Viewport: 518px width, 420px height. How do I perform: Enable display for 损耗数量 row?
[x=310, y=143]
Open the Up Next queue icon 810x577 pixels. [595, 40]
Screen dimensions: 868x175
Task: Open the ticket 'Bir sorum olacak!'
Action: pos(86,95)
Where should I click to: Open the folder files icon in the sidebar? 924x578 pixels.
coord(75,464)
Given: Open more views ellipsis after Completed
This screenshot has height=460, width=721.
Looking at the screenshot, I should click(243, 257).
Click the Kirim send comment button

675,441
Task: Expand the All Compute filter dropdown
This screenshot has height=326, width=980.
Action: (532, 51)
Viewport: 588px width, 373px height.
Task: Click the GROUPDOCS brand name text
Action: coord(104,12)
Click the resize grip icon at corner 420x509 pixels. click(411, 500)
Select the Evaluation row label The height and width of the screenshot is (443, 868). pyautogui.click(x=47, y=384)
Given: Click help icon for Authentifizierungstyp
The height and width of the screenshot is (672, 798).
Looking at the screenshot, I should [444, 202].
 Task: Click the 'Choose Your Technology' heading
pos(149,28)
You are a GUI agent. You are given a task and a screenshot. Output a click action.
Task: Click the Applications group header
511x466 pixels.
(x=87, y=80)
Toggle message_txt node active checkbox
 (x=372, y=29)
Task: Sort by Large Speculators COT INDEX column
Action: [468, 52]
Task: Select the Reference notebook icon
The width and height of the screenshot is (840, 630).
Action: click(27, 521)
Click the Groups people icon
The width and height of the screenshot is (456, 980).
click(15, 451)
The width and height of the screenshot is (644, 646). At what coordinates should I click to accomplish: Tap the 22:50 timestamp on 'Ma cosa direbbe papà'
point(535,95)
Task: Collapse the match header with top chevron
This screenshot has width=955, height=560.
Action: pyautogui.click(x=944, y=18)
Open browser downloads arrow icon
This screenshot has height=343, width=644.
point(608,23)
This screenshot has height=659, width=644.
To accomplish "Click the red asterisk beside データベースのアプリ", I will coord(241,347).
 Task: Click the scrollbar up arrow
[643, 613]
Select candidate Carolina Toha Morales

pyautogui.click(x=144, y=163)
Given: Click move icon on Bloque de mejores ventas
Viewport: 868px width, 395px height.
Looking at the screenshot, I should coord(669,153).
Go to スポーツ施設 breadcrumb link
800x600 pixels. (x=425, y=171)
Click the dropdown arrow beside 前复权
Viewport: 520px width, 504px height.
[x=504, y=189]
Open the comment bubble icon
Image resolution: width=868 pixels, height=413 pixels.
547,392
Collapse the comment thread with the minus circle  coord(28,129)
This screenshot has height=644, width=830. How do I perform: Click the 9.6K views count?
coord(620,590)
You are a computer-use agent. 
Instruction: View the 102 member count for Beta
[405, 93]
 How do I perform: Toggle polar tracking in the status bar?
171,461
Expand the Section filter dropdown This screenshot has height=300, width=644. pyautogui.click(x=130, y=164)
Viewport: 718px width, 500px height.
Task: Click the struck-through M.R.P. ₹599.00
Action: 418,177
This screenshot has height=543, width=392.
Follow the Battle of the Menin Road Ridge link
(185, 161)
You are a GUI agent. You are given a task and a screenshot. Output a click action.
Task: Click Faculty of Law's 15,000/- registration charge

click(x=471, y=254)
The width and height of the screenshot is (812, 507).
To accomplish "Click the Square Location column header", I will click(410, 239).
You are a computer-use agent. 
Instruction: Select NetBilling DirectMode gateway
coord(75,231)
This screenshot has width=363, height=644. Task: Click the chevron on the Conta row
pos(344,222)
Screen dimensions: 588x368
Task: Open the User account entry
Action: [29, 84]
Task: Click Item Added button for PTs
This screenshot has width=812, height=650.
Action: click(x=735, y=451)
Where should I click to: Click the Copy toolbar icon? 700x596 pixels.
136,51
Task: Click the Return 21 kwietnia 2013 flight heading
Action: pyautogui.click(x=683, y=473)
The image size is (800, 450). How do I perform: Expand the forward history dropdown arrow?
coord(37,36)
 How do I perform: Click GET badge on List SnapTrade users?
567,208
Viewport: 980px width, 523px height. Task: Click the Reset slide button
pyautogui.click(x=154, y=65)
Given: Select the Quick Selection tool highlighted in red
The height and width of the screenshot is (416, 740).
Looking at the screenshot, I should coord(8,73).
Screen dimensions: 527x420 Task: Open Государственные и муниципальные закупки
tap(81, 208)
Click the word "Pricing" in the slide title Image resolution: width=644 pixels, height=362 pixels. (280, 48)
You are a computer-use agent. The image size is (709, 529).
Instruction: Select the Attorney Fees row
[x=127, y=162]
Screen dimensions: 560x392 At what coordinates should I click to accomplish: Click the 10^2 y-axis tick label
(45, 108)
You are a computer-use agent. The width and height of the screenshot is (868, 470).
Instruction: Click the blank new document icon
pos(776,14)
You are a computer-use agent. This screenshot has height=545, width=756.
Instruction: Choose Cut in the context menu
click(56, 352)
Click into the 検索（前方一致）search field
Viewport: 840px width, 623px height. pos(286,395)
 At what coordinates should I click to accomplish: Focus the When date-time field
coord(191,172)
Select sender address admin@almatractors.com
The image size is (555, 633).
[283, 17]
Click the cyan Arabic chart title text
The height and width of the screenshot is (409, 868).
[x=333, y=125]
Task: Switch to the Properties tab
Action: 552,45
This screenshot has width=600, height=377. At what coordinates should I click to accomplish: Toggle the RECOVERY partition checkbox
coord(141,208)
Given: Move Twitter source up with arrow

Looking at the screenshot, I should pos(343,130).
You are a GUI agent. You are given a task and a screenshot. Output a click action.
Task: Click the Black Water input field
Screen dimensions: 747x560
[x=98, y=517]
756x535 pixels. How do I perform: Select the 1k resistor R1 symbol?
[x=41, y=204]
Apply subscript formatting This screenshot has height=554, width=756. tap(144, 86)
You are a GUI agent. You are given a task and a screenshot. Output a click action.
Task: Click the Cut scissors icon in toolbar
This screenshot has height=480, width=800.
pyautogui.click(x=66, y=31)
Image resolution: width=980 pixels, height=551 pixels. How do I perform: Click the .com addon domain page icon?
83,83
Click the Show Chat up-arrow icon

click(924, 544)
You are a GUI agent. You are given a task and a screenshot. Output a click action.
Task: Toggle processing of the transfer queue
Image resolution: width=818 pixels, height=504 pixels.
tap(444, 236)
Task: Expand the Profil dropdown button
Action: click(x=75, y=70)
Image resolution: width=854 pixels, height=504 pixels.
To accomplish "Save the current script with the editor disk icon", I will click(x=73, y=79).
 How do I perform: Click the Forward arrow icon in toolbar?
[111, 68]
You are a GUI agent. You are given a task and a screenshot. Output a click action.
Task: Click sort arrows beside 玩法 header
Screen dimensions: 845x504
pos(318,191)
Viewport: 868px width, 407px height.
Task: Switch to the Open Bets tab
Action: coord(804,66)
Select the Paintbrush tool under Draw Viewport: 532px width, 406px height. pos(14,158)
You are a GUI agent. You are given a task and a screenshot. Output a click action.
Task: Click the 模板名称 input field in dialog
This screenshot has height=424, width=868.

**PROMPT**
Word for word, restate the lines above from the line containing "Apply subscript formatting" through the line containing "Image resolution: width=854", with both included and nothing else.

**RESPONSE TO THE EXERCISE**
Apply subscript formatting This screenshot has height=554, width=756. tap(144, 86)
You are a GUI agent. You are given a task and a screenshot. Output a click action.
Task: Click the Cut scissors icon in toolbar
This screenshot has height=480, width=800.
pyautogui.click(x=66, y=31)
Image resolution: width=980 pixels, height=551 pixels. How do I perform: Click the .com addon domain page icon?
83,83
Click the Show Chat up-arrow icon

click(924, 544)
You are a GUI agent. You are given a task and a screenshot. Output a click action.
Task: Toggle processing of the transfer queue
Image resolution: width=818 pixels, height=504 pixels.
tap(444, 236)
Task: Expand the Profil dropdown button
Action: click(x=75, y=70)
Image resolution: width=854 pixels, height=504 pixels.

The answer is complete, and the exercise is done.